We have some example init actions on github, and zookeeper is one of them: https://github.com/GoogleCloudPlatform/dataproc-initialization-actions/tree/master/zookeeper. Note that if you deploy a high availability cluster, zookeeper comes pre-installed, so you wouldn't need this init action.

If you do write an Accumulo init action, consider adding it to our examples!

geoffry...@hedronanalytics.com

unread,
Jan 30, 2018, 4:36:33 PM1/30/18
to Google Cloud Dataproc Discussions
Thanks Karthik,  

I gave your suggestions a try and they worked--mostly. Truth be told, I am not quite understanding gcloud.

I have another question: Why can't I run more than one initialization action?
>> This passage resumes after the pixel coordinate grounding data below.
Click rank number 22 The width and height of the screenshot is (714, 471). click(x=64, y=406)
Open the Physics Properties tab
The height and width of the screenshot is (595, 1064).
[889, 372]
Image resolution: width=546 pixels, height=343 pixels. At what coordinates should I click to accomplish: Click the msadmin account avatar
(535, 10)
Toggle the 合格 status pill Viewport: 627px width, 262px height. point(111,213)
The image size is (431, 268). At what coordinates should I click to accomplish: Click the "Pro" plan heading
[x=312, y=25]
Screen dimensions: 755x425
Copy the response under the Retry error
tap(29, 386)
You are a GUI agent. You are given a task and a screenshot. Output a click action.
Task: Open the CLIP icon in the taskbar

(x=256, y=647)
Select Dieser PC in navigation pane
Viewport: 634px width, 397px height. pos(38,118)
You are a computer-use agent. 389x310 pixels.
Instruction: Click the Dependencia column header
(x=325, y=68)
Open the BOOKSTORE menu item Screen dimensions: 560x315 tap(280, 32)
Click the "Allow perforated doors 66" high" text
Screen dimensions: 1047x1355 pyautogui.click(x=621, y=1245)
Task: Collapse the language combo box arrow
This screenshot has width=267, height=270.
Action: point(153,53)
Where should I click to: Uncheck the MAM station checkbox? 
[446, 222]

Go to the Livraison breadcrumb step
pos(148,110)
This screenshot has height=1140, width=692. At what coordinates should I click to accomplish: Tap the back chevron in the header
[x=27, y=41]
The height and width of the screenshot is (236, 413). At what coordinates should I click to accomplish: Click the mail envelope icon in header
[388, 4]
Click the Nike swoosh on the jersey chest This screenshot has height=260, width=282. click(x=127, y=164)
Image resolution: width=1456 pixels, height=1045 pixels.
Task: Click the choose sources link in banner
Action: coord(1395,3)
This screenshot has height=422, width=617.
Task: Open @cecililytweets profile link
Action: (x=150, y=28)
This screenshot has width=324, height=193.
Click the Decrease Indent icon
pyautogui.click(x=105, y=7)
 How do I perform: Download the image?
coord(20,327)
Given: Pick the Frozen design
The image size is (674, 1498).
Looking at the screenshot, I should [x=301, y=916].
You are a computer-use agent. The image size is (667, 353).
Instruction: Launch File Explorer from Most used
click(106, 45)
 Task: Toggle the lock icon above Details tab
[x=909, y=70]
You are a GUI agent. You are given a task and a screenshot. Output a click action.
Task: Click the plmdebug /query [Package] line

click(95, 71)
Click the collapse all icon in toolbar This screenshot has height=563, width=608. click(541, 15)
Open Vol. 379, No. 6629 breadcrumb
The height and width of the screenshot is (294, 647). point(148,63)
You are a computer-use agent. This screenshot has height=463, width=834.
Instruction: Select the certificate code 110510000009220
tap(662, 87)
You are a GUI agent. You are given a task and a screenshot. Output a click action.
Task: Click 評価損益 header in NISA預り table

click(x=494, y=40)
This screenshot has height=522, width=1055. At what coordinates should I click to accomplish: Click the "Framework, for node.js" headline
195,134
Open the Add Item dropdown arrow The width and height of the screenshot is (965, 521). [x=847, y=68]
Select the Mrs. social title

I tried to create a simple cluster--single-node--installing zookeeper and accumulo. It didn't work.
I ran this:
gcloud dataproc clusters create haz00 \
--initialization-actions gs://zookeeper.sh,gs://accumulo.sh \
--region=us-east4 \
--zone=us-east4-a \
--single-node

And got this:
ERROR: (gcloud.dataproc.clusters.create) INVALID_ARGUMENT: Google Cloud Storage object does not exist
 
'gs://accumulo/accumulo.sh'.

If I remove the offending bit, and run this:
gcloud dataproc clusters create haz00 \
--initialization-actions gs://zookeeper.sh \
--region=us-east4 \
--zone=us-east4-a \
--single-node

Notice, I am running only one script. I get a running instance but sans Accumulo.

Karthik Palaniappan

unread,
Jan 30, 2018, 5:21:11 PM1/30/18
to Google Cloud Dataproc Discussions
Cloud storage paths should be in the form gs://<bucketname>/path/to/object -- I'm surprised Dataproc accepted gs://zookeeper.sh.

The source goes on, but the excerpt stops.